あの時はレギュラー陳全員で来たから狭く感じたけど、二人やと結構広いんやな。
参拝の仕方なんよう解らんから、とりあえず財前の見様見真似で賽銭箱の前までついて行く。
小銭を投げて鐘を鳴らした所でハタと気づいた。
神さんに…何お願いしよう。
隣で合掌する財前に視線を一度向けてから、俺も形だけ真似をして、頭の中で定まらぬ願いを纏めて行った。
えーとえーと、今年の関西大会は優勝できますように!
受験受かりますように!
ウイイレで翔太に勝てますように!
…て、こないに仰山お願いしてもええモンなんか。
………。
…神様、やっぱ今の全部無しで。
ざ、財前と、これからも…ずっと一緒に居れますように。
『1つだけ』て言われたら、今の俺にはやっぱココがいっちゃん大事なところ。
何卒宜しゅうお願いします。
「…何頼んでるんスか。そない熱心に」
1つに絞るので財前より大分ロスタイムだった俺は、こっ恥ずかしい願い事を胸に必死に拝んでいるさまを見られてしまったようだ。
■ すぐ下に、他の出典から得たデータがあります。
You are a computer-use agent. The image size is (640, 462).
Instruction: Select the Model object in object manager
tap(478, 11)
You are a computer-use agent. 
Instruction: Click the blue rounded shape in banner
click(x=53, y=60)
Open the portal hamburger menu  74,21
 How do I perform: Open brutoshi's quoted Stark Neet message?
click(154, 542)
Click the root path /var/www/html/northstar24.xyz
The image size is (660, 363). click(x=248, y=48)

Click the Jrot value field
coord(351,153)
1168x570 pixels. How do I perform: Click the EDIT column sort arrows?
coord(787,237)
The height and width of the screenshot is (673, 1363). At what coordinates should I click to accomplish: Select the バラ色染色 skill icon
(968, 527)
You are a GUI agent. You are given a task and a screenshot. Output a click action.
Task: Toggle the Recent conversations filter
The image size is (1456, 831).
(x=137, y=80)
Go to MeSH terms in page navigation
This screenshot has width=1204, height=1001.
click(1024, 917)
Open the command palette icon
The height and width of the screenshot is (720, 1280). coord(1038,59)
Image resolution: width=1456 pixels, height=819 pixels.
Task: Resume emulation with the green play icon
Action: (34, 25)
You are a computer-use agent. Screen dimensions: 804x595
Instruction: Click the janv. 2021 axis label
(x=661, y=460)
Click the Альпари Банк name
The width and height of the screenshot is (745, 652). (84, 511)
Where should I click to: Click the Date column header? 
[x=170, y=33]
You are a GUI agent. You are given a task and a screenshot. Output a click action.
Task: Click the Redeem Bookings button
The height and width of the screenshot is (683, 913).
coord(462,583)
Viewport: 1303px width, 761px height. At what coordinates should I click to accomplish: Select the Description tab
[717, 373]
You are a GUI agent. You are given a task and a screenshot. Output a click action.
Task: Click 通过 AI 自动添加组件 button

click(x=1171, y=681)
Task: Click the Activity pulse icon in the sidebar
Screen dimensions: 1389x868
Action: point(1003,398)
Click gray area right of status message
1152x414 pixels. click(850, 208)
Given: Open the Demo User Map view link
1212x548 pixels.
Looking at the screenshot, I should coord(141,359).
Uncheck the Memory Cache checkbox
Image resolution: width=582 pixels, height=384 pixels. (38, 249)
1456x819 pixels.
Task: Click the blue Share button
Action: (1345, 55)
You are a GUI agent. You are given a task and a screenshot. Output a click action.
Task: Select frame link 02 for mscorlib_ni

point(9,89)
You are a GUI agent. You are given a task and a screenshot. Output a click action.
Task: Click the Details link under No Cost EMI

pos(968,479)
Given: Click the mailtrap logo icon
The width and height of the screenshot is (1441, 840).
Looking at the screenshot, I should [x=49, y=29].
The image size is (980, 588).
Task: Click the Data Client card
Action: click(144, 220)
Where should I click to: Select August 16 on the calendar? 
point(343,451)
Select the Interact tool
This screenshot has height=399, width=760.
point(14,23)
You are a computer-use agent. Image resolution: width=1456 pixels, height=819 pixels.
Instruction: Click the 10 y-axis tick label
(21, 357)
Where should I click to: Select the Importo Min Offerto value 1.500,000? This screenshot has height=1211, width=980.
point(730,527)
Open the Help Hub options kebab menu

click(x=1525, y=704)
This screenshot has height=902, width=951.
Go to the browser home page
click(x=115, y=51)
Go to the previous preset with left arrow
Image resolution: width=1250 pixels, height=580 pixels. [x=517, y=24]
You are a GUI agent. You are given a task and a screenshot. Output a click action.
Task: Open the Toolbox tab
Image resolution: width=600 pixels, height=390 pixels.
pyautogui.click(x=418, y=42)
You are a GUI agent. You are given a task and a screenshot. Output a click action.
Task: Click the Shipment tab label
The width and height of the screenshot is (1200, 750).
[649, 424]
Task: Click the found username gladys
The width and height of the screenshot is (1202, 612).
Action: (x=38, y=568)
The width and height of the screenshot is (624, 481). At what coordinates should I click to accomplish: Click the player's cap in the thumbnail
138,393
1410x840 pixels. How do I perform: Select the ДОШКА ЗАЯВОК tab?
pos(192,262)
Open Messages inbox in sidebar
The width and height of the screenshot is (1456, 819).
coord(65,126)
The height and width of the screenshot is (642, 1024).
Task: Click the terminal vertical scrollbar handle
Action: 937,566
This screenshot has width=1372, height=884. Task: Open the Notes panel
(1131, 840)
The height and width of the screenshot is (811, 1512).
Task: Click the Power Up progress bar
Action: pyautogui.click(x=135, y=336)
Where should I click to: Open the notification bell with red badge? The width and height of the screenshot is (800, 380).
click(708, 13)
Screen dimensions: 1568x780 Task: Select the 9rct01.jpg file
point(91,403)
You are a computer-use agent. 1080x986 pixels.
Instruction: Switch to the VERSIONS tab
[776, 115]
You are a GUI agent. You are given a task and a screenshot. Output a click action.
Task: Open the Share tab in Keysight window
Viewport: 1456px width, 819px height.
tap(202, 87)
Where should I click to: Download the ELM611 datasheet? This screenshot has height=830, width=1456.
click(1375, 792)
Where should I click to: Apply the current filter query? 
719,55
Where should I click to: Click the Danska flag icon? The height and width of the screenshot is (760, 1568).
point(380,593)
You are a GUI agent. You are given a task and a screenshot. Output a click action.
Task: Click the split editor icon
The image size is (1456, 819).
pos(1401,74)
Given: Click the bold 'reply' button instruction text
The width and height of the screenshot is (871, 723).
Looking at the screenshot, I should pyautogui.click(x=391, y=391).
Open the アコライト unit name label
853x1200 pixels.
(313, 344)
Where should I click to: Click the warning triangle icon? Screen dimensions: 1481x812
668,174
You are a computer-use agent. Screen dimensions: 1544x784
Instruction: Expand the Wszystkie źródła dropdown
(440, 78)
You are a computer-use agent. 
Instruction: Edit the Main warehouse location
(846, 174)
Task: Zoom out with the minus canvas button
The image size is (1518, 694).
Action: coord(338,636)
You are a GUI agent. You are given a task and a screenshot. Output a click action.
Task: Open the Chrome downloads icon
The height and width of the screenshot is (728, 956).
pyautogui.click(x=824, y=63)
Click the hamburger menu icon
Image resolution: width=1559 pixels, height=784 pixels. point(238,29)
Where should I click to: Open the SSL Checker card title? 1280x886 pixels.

合掌したまま俺に向く視線から逃れるように顔を明後日にそらした。
「内緒や内緒!こういうん、言うたらあかんて言うやろ!」
けど言わなければ解らんやろうからお得意の秘伝技、開き直りをくりだした。
「…そういう財前は何頼んだんや」
そんな淡泊な顔して胸に秘めるモンなんかあるのかと、答えは聞け無いのを承知で、照れ混じりからかい混じりに尋ねてみた。
「俺はまぁ…普通に」
「『今年も変わらず謙也くんの傍に居ります』、て」
……………。
どないしよ。ツッコむところが多すぎて返す言葉が見つからへん。俺とした事が。
せやけど1番どうにかしたいのは、この胸の高鳴り。
キュウっと締め付けられて一瞬呼吸が止まった。
焦った。
俺のお願いがバレてて…
返事を、……貰えたんかと。
照れもせずにいつもと全然変わらん横顔を見ながら、顔が熱くなるのを感じた。
でも直ぐに青ざめるハメになる。
「…あ、言うたらあかんのですっけ」
「んなっ、お前態とやろ!!」
「まー今のは願い事や無くて、誓いなんで」
「謙也くんの傍に居る事くらい、神様に頼る事でも無いですやろ」
「有言実行っスわ」
「………くらい、て…何やねん」
そうやって財前がフっと笑うから、やっぱり返す言葉が見つからなかった。
気恥ずかしくて視線をそらす。
また顔が熱くなる。
「信号機みたいや」
「うっさい!」
俺に比べて財前の初ツッコミは好調な出だしを切った。